Trump expulse les membres restants de la commission électorale bipartite avant les élections de mi-mandat
Le président Donald Trump a expulsé les trois membres restants de la Commission d’assistance électorale, laissant l’agence bipartite dans l’incertitude alors qu’il se précipite pour repenser la manière dont les élections se déroulent avant la mi-mandat de cette année.
Le démantèlement sans précédent de la commission a alarmé les groupes de défense des électeurs et les responsables électoraux des États démocrates, qui ont qualifié cette décision de « imprudente et irresponsable ».
« L’EAC joue un rôle essentiel en soutenant les responsables des élections nationales et locales », a déclaré Cisco Aguilar, secrétaire d’État du Nevada et président de l’Association démocratique des secrétaires d’État, dans un communiqué, « et il incombera encore une fois aux secrétaires d’État et aux autres administrateurs électoraux de combler le vide ».
« Depuis le début, l’administration a travaillé avec toutes les agences et partenaires locaux pour protéger les élections contre la fraude et les abus, et a investi dans une infrastructure solide pour soutenir cette mission, en particulier lors des élections de mi-mandat », a déclaré le responsable.
Hicks et McCormick n’ont pas immédiatement répondu aux demandes de commentaires. Hovland a refusé de commenter son licenciement.
La commission a été créée en 2003 pour établir des normes pour les systèmes de vote des États et financer leur mise à niveau.
Son conseil d’administration, composé de quatre membres, est conçu pour être réparti à parts égales entre républicains et démocrates, tous nommés par le président sur recommandation des dirigeants du Congrès et confirmés par le Sénat. Le quatrième commissaire, Don Palmer, un républicain, a démissionné en avril. En limogeant les membres restants de la commission, Trump peut tenter de proposer des remplaçants qui pourraient être plus réceptifs à ses exigences.
En mars 2025, Trump a publié un décret radical ordonnant à l’EAC de modifier le formulaire national d’inscription des électeurs – qui sert de modèle pour les formulaires dans chaque État – afin d’exiger une preuve de citoyenneté américaine pour s’inscrire sur les listes électorales. Actuellement, les électeurs de presque tous les États attestent de leur citoyenneté sous peine de parjure, mais ils ne sont pas tenus d’en fournir la preuve.
Le cabinet d’avocats America First Legal, aligné sur Trump, avait demandé à l’EAC de modifier la forme.
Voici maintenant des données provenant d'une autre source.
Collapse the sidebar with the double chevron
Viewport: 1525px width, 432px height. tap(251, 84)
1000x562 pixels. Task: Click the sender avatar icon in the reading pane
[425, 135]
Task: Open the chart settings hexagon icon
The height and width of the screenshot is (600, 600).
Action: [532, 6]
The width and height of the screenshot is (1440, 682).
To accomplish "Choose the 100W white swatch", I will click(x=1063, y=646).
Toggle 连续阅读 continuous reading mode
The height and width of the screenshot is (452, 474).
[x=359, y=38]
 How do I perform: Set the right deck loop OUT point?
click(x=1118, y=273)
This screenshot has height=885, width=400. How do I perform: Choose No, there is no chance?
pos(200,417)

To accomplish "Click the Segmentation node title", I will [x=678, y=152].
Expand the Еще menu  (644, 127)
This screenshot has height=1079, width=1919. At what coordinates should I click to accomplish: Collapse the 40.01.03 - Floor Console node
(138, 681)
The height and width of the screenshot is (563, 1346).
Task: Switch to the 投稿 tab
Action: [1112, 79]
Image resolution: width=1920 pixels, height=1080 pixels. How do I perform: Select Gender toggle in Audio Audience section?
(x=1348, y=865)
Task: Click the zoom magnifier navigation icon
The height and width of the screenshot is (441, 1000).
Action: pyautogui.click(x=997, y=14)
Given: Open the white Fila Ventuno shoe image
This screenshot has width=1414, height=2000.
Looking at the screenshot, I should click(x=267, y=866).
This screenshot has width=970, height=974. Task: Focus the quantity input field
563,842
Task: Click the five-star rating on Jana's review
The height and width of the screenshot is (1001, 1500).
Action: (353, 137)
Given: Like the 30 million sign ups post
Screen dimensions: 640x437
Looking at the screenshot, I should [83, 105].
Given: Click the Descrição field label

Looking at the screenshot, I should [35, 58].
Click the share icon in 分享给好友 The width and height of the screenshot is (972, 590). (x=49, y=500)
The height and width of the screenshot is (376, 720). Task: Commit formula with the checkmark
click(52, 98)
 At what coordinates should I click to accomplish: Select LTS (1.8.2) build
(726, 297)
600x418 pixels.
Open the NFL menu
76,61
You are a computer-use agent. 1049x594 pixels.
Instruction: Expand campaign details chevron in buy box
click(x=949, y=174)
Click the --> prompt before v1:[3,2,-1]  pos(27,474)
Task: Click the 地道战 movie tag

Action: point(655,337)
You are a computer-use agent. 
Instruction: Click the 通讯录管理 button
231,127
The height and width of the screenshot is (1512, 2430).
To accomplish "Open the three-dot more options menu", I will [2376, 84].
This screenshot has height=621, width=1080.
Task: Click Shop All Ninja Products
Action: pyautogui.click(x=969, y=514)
L’EAC a publié un avis sollicitant des commentaires, recevant des centaines de milliers de réponses, mais n’a pas encore procédé à un vote.
Le Bipartisan Policy Center, un groupe qui défend les questions électorales, a déclaré que ces départs constituent une « perte importante pour l’une des rares institutions du gouvernement fédéral explicitement conçues autour d’une gouvernance bipartite ».
La commission est en proie à des luttes partisanes et à son inefficacité, ainsi qu’à des postes vacants chroniques et à un manque de financement. Il a toutefois fait quelques progrès ces dernières années, en adoptant de nouvelles normes pour les machines à voter et en créant de nouvelles ressources et recommandations pour les responsables électoraux. Souvent, les décisions de la commission étaient unanimes malgré sa division partisane.